做WB提取膜蛋白时有什么注意事项？

电转印膜的选择：有NC膜、重氮化膜和阳离子尼龙膜，PVDF膜。其中NC膜使用的最为普遍，它的蛋白质容量大，可用各种染色方法进行检测，但是它与蛋白质的结合是非价性的，膜干燥后很脆。此外膜的孔径大小也是考虑的重要因素，目的蛋白30KD以下用0.22 um孔径的NC膜，30KD以上用0.45 um孔径的NC膜；

转印选择恒流，每个转印槽150 mA，10KD以下转印40min，10-30KD转印50min，30-100KD转印70min，100kd以上转印80min，转印完毕可用丽春红S染膜检测转印是否成功，转印结束后去除NC膜置于丽春红S溶液中，室温5-10min即可看见红色条带，用TBS洗数次即可洗掉红色条带进行后续实验。

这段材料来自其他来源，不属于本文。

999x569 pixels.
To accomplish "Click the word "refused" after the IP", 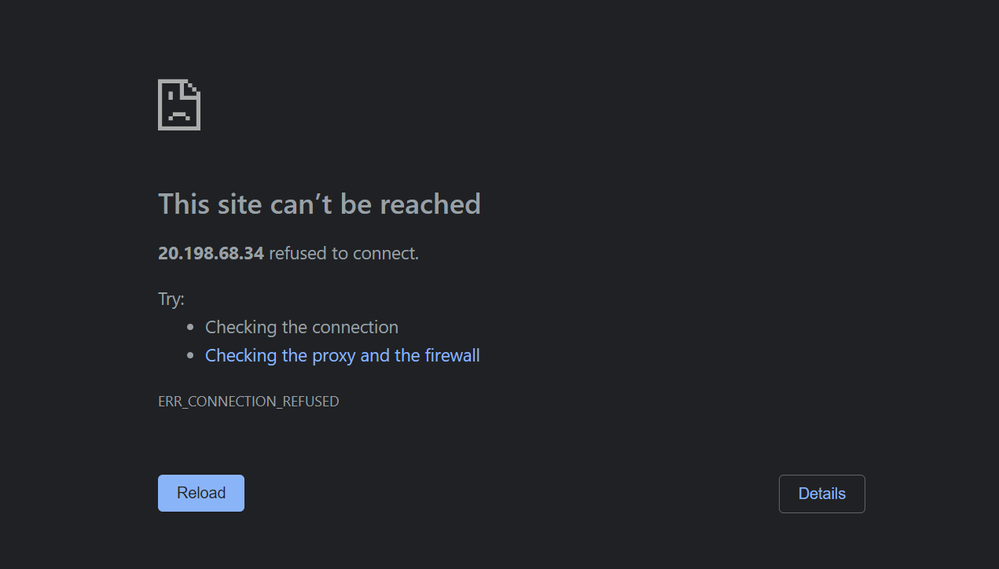I will (x=298, y=254).
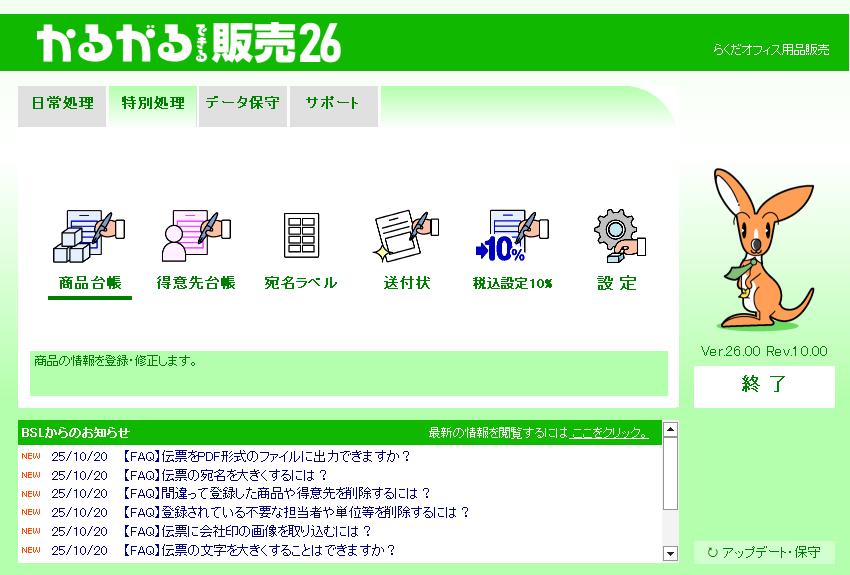Open FAQ about importing 会社印 image
The height and width of the screenshot is (575, 850).
point(246,531)
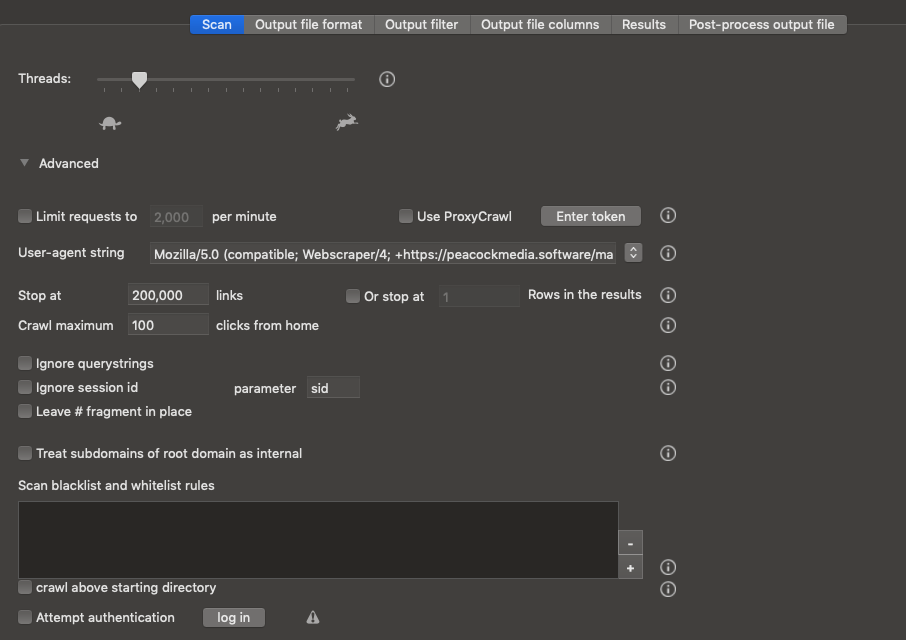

要使蛋白质组分能有效的从凝胶转移到固相纸膜上，缓冲液的PH值很重要，有些分子量不是很大的蛋白质区带，即使延长电转印时间也不能从凝胶转移到膜上。这是由于蛋白质在转移缓冲液中恰好处于等电点状态造成的，因此应适当改变转移缓冲液的PH，以利于转膜。另外，对于分子量较小的蛋白质，可在缓冲液中加入适量甲醇，因为甲醇能促进它们固定在固相膜上。但是对于大分子量的蛋白质，尤其是碱性蛋白质，缓冲液中是不宜加入甲醇的，因为甲使凝胶孔径变小，不利于分子量较大的蛋白的转移，甲醇能将结合在碱性蛋白质上的SDS解离出来而使其带正电或呈电中性蛋白质就更难从凝胶中转移出来

1,提取蛋白质过程中，应在低温环境下进行，以抑制蛋白酶的水解作用（可加入适合的蛋白酶抑制剂）。

2. 蛋白样品建议分装后冷冻干燥或直接以液体态置-80℃中保存，不要反复冻融。

3.蛋白浓度低时，可使用超滤膜浓缩或者用真空冻干机将蛋白冻干。